DATA:

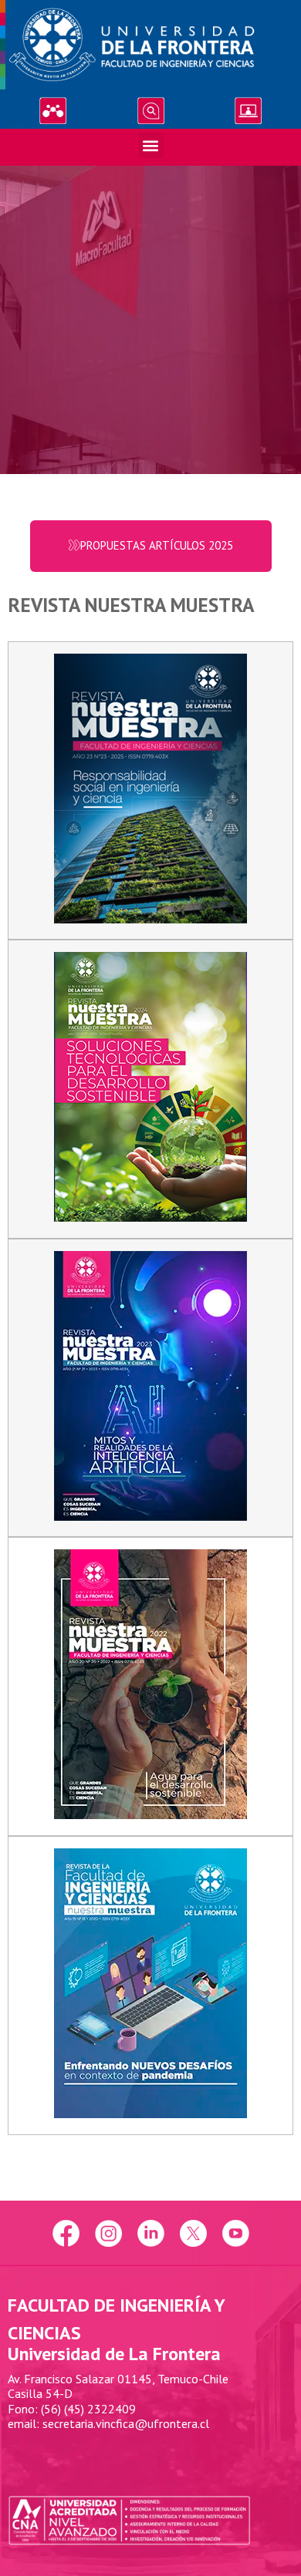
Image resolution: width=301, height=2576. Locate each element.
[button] (151, 145)
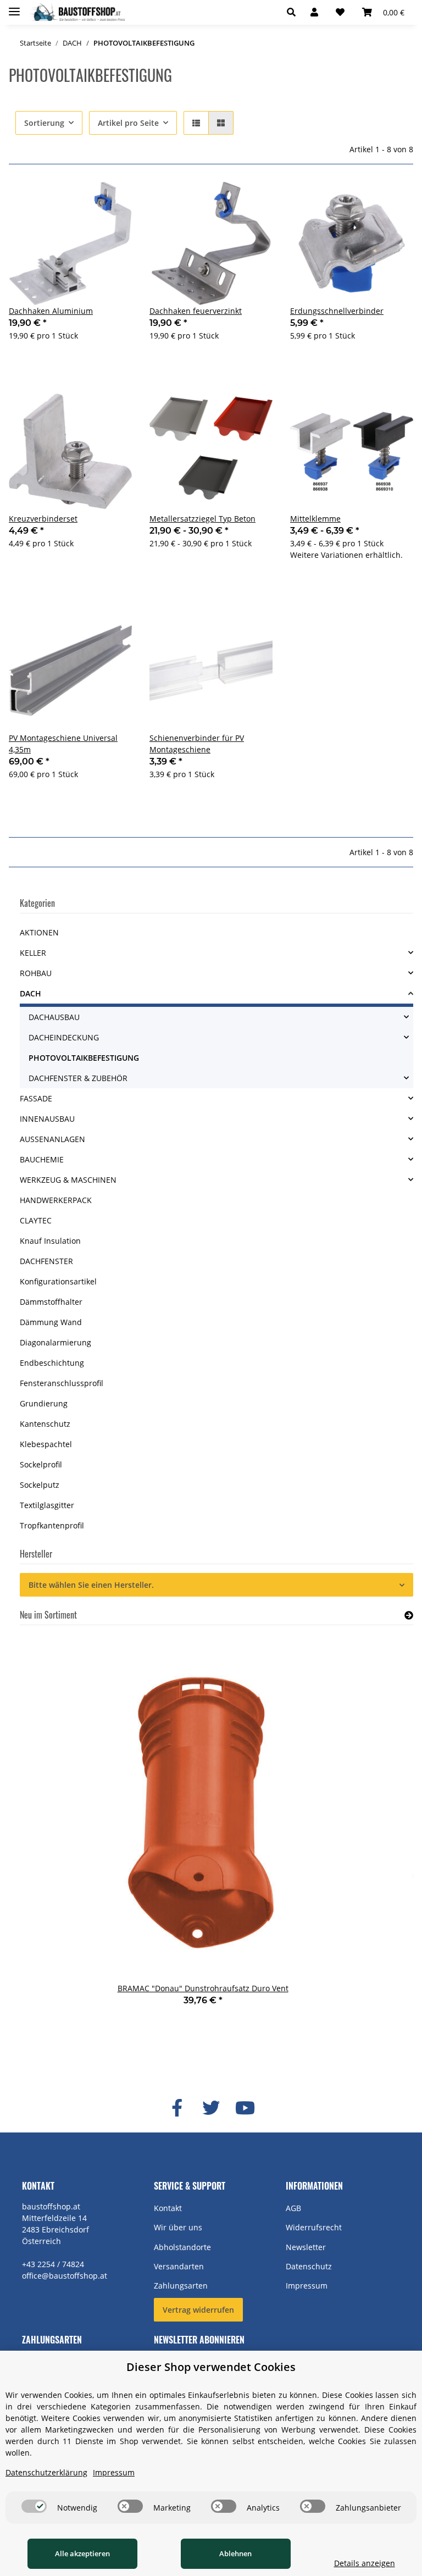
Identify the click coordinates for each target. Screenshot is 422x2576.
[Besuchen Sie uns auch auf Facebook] (177, 2107)
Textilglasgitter (47, 1505)
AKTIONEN (39, 932)
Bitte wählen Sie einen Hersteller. (91, 1585)
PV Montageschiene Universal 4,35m (63, 744)
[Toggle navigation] (14, 7)
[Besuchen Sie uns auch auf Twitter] (211, 2107)
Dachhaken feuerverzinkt (195, 311)
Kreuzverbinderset (43, 518)
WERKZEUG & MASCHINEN (68, 1180)
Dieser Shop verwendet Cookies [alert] (211, 2366)
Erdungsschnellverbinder (337, 311)
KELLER (33, 953)
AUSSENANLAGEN (52, 1139)
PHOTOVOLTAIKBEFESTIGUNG (84, 1057)
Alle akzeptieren (82, 2553)
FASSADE (36, 1098)
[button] (294, 12)
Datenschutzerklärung (46, 2472)
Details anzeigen (364, 2563)
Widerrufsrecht (314, 2227)
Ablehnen (235, 2553)
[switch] (34, 2506)
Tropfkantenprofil (52, 1525)
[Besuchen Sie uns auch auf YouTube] (245, 2107)
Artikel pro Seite (128, 123)
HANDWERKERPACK (56, 1200)
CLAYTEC (36, 1220)
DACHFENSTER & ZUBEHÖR (78, 1078)
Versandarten (179, 2266)
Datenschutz (309, 2266)
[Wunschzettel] (340, 12)
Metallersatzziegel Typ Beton (202, 518)
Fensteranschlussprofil (61, 1383)
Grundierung (44, 1403)
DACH (30, 993)
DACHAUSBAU (54, 1017)
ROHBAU (36, 973)
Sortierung (44, 123)
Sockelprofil (41, 1464)
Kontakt (168, 2208)
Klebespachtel (46, 1444)
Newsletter (306, 2247)
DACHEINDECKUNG (64, 1037)
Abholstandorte (182, 2247)
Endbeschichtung (52, 1363)
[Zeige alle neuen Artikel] (408, 1615)
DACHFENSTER (46, 1261)
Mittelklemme (315, 518)
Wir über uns (178, 2227)
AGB (293, 2208)
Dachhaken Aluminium (51, 311)
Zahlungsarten (181, 2285)
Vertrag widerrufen (198, 2309)
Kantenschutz (45, 1424)
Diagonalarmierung (55, 1342)
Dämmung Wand (51, 1322)
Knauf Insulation (50, 1241)
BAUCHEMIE (42, 1159)
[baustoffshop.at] (77, 12)
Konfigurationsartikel (58, 1281)
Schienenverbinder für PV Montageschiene (196, 744)
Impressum (306, 2285)
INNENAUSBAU (47, 1119)
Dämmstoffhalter (51, 1302)
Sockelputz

TASK: Output, unchanged, only the lines from the one that holds "Kantenschutz (45, 1424)" through the last line of the material above.

EXPECTED ANSWER:
Kantenschutz (45, 1424)
Diagonalarmierung (55, 1342)
Dämmung Wand (51, 1322)
Knauf Insulation (50, 1241)
BAUCHEMIE (42, 1159)
[baustoffshop.at] (77, 12)
Konfigurationsartikel (58, 1281)
Schienenverbinder für PV Montageschiene (196, 744)
Impressum (306, 2285)
INNENAUSBAU (47, 1119)
Dämmstoffhalter (51, 1302)
Sockelputz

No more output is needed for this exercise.